Segment Start: Listed entries
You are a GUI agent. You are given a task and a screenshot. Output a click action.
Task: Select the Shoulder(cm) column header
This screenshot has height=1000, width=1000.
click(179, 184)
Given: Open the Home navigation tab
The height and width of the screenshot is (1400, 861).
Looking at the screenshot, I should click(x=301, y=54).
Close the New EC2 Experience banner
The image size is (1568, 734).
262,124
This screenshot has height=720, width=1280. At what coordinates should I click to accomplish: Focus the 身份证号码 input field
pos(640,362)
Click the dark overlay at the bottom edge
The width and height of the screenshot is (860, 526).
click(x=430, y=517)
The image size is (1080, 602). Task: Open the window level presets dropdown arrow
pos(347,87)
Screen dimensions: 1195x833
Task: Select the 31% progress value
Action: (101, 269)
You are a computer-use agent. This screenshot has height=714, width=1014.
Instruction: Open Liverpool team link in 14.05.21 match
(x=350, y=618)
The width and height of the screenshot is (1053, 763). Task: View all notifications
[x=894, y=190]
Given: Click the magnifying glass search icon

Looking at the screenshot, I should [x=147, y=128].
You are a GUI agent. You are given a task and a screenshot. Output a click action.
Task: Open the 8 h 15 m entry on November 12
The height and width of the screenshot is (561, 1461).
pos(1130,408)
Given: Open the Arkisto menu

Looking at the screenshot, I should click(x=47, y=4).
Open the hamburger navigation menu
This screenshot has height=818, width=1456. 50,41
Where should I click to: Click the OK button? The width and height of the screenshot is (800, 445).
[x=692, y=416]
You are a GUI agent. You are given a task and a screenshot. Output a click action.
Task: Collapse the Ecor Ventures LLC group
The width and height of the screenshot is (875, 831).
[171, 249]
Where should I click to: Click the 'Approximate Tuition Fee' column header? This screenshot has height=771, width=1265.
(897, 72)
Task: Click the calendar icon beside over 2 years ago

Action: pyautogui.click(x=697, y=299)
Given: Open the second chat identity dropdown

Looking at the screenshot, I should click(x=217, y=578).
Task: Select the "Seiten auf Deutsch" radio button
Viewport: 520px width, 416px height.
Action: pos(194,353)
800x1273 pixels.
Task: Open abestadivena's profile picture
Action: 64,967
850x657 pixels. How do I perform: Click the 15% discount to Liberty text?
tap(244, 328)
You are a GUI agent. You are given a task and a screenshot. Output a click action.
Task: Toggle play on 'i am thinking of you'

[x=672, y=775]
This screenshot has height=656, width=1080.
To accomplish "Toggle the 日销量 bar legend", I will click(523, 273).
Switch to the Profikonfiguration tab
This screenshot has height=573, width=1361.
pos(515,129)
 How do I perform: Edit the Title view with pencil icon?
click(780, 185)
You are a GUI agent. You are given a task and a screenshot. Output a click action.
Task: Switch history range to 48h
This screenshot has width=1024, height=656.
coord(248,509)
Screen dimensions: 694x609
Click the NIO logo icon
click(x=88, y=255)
Segment End: Listed entries
*What you should do*. Your task is to gather all lines from the entries above that hold the word "Switch".

*Task solution*.
Switch to the Profikonfiguration tab
Task: Switch history range to 48h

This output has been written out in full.